> [WHAT YOU HAVE TO DO]: Would you return, word for word, the lines of the data below from the line with "[Folgen WhatsApp] (145, 2398)" through the line with "Erstellen Sie Ihre Geschenkliste (509, 2230)", and no others?

> [EXERCISE INPUT]:
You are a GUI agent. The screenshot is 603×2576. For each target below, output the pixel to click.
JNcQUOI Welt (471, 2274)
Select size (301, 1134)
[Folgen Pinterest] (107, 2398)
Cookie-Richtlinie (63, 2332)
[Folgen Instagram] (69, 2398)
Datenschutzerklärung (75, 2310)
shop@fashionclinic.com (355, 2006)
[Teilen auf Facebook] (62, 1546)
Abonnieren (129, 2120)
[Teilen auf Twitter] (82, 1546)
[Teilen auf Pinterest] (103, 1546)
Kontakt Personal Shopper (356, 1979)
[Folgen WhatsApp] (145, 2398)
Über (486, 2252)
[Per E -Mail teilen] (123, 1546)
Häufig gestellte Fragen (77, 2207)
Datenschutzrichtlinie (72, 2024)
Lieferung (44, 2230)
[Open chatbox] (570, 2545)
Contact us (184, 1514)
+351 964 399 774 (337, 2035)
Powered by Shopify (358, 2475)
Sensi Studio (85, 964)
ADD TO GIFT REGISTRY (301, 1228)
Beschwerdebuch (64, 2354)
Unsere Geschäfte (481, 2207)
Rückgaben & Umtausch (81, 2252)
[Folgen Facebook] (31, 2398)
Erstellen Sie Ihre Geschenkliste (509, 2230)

--

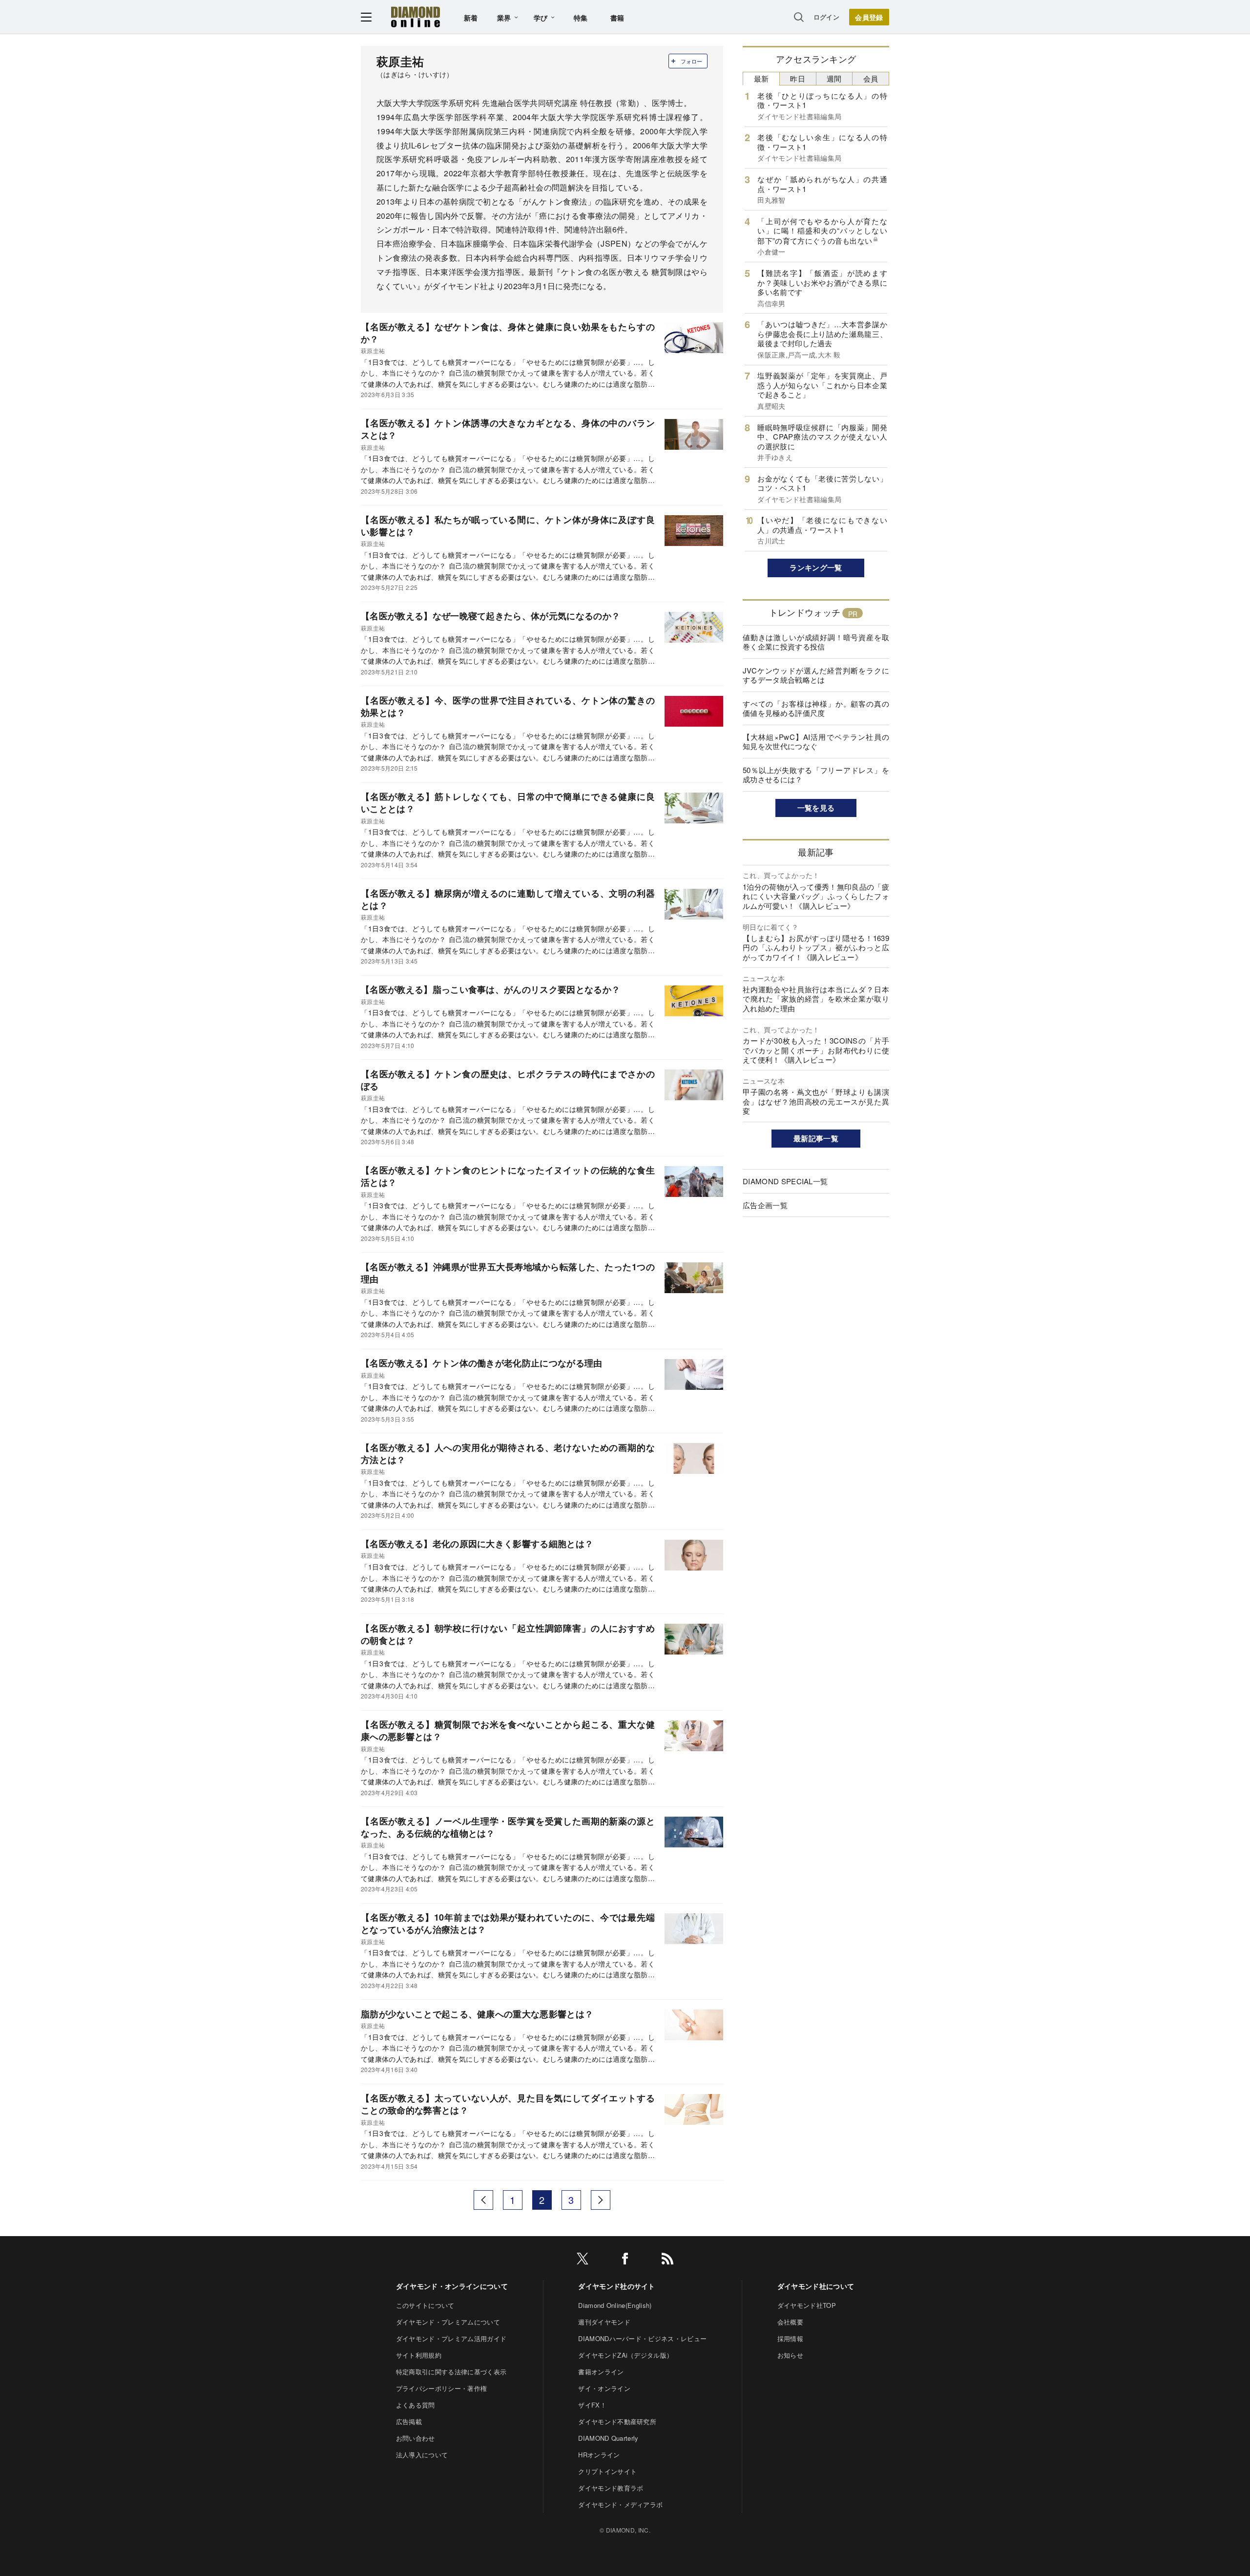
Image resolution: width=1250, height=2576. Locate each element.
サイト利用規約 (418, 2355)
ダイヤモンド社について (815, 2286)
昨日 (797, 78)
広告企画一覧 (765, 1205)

> [EXERCISE OUTPUT]:
[Folgen WhatsApp] (145, 2398)
Über (486, 2252)
[Per E -Mail teilen] (123, 1546)
Häufig gestellte Fragen (77, 2207)
Datenschutzrichtlinie (72, 2024)
Lieferung (44, 2230)
[Open chatbox] (570, 2545)
Contact us (184, 1514)
+351 964 399 774 (337, 2035)
Powered by Shopify (358, 2475)
Sensi Studio (85, 964)
ADD TO GIFT REGISTRY (301, 1228)
Beschwerdebuch (64, 2354)
Unsere Geschäfte (481, 2207)
Rückgaben & Umtausch (81, 2252)
[Folgen Facebook] (31, 2398)
Erstellen Sie Ihre Geschenkliste (509, 2230)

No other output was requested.